Amalgamated Eating and Drinking Co. Underground St. Louis Park
Although diners remained on terra firma, the hokey amusement park-like lobby did its inexplicable best to replicate, rattles and all, the effect of descending into a mine shaft. A defunct Custer, S.D., museum supplied the dining room's many mining artifacts. Shorthanded to "Amalgamated" (1974-1980), it was the subject of the first restaurant review in Taste (Oct. 2, 1974) and an early example of the "eatertainery" phenomenon, which reached its kitschy pinnacle in the Mall of America's Rainforest Cafe.
Camelot Bloomington
From 1966 to 1988, this caricature of a medieval stone fortress — complete with a moat and drawbridge — reigned over a suburban highway interchange. The mazelike stone-and-timber interior, illuminated by dramatic cast iron chandeliers, was very Ye Olde King Arthur's Court.
Carousel St. Paul
When the Hilton Hotel (later the Radisson, then the Crowne Plaza, now the InterContinental) opened in 1966, it included a midcentury must: a revolving rooftop restaurant — serviced by a glass-fronted exterior elevator — with commanding 22nd-story views. The floor performed its slow rotation until 2006.
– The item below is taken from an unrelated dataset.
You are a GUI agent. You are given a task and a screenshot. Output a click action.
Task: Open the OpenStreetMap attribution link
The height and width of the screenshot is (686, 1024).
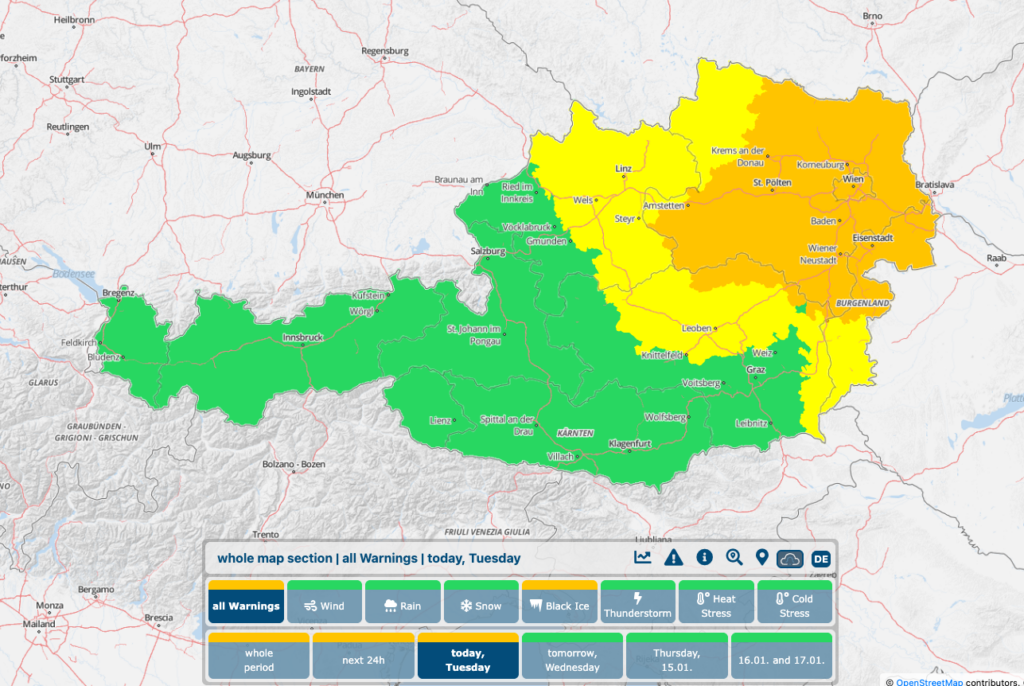point(929,681)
The Deco Restaurant St. Paul
If not born, the Twin Cities' brunch culture was certainly nurtured on the fourth floor of the then-home of the Minnesota Museum of Art, a glorious 1931 Art Deco treasure that was ruled by Finnish baker and chef Soile Anderson from 1986 to 1993.
Ediner Edina
The staginess of this sleekly nostalgic homage (1982-1995) to the All-American diner stood out in its generic shopping mall setting, and the upscale-meets-downscale name is one of the all-time greats. Others followed in Uptown, Roseville and Minnetonka.
Fuji-Ya Minneapolis
In 1967, visionary restaurateur Reiko Weston sparked a rebirth of the Minneapolis riverfront by moving her thriving eight-year-old Japanese restaurant into a series of serenely minimalist spaces (including the region's first sushi bar) constructed over a burned-out flour mill near St. Anthony Falls. "Mom chose it because it was on the river — that was a good luck sign — and you could see a bridge from there, which was another good luck sign," recalled Weston's daughter Carol Hanson in a 2009 Taste story. The location closed in 1990.
Gustino's Minneapolis
Everyone remembers the singing servers. They frequently upstaged the space (1984-1999), which epitomized 1980s angles, mirrors and glass. The northern Italian fare? Easier to forget. "It's for people who like to be entertained while they eat and don't mind much if what they eat is far from perfect," decreed Minneapolis Star critic Joan Siegel in her 1984 review.
Leeann Chin Minnetonka
A paradigm shifter (1980-2001) that rejected traditional Chinese-American restaurant design clichés in favor of an art museum's muted colors and clutter-free aesthetics. "It was a destination, and it was an immediate success," said its architect, David Shea of Shea Design, in a 2018 Taste story. The company's outlet in St. Paul's Union Depot was also a stunner.